• [Passage]:
^^^^^^^^
Industrial Development Product

In markets with an excess of office space, developers may find opportunities in the redevelopment of existing office buildings-particularly older buildings in secondary locations, which often can be acquired at lower costs than better-located, newer buildings in the same market. 


Industrial real estate encompasses land and buildings used for or suited for industrial activities. The main product categories include:

  • warehouses and distribution centers-buildings used for the storage and distribution of goods; such facilities include regional warehouses, bulk warehouses, distribution centers designed for heavy goods, refrigerated distribution buildings, and automated high-rack distribution buildings;
  • manufacturing properties- buildings designed to accommodate manufacturing and related processes;
  • flex space-buildings that can accommodate office, warehousing, and possibly R&D functions;
  • multitenant workspace/ showroom facilities-buildings designed for customer-oriented small manufacturing or assembly tenants; they often include showroom space for displaying the tenants' products;
  • R&D and other specialized workspaces-buildings designed, built, and managed for specialized uses such as biotech or high-tech R&D or the manufacture of computer, pharmaceutical, or similar products. The developers and owners of industrial space are mainly private partnerships and companies, REITs, and opportunity funds. They may be local firms specializing in a particular geographic market or national companies that operate in markets across the country. They may partner with institutions or other capital sources in joint ventures.
^^^^^^^^
• [Data]:

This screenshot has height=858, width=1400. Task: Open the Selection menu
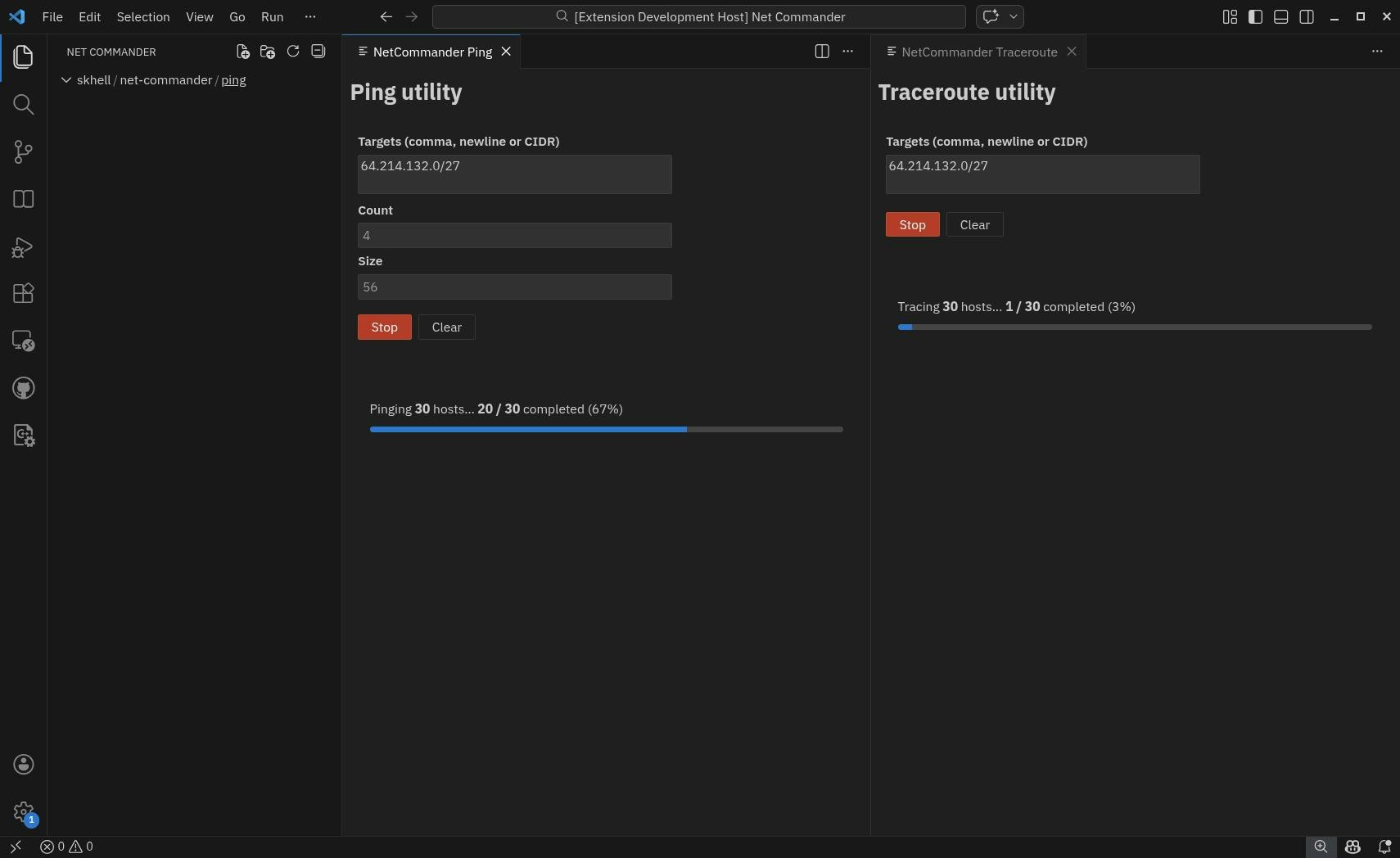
^^^^^^^^
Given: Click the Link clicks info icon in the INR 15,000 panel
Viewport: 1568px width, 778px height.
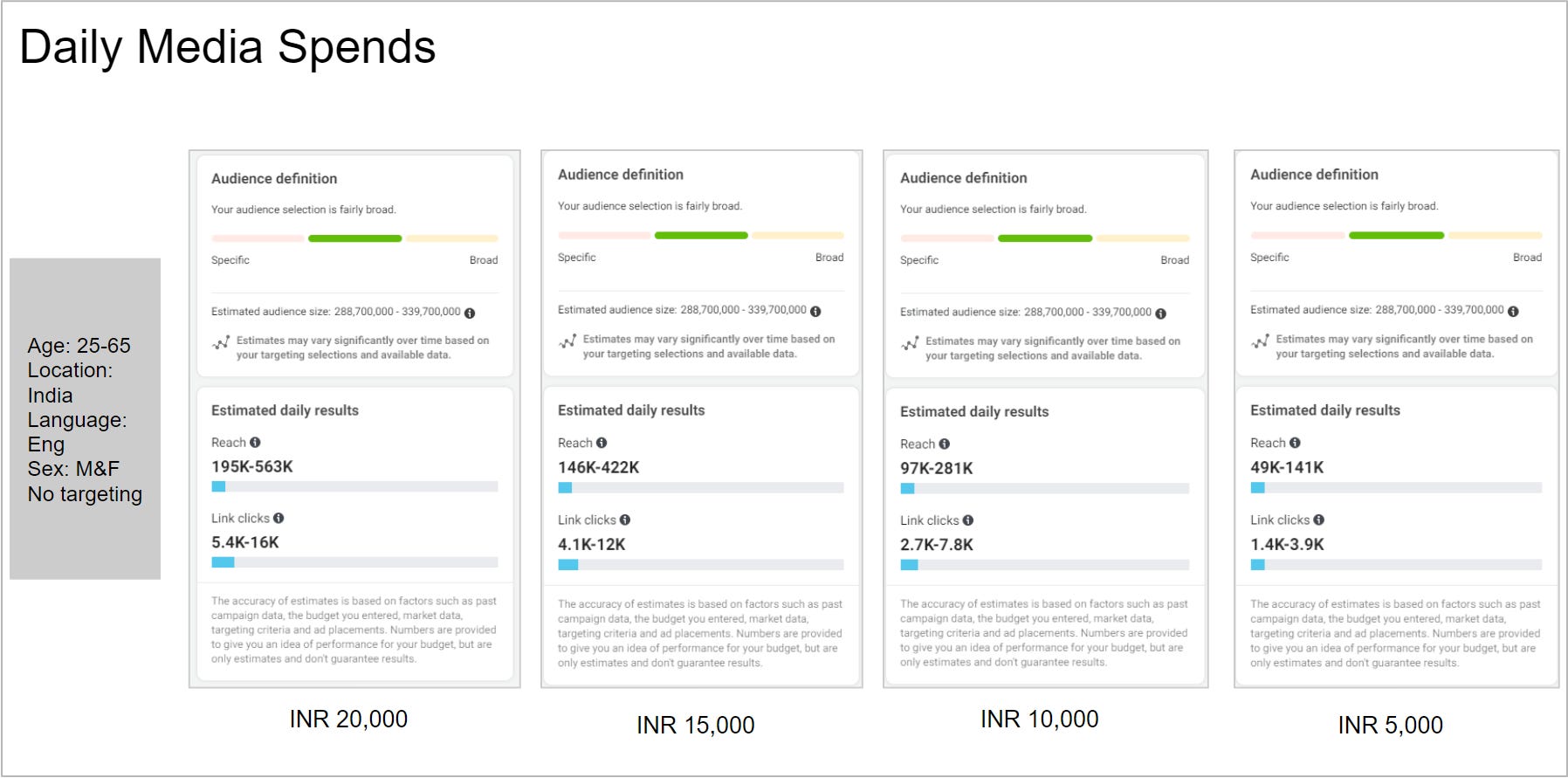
^^^^^^^^
• [Work item]:
Do these statements agree with the industrial development passage? For each one, answer yes or no and quote the words of the passage that decide it.
1. Flex space refers to buildings that can accommodate office, warehousing, and possibly R&D functions.
2. Older office buildings in secondary locations usually cost more to acquire than newer, better-located buildings in the same market.
3. The developers and owners of industrial space are only national companies.

• [Answer to this exercise]:
1. Yes: "flex space-buildings that can accommodate office, warehousing, and possibly R&D functions"
2. No: "which often can be acquired at lower costs than better-located, newer buildings in the same market"
3. No: "They may be local firms specializing in a particular geographic market or national companies that operate in markets across the country."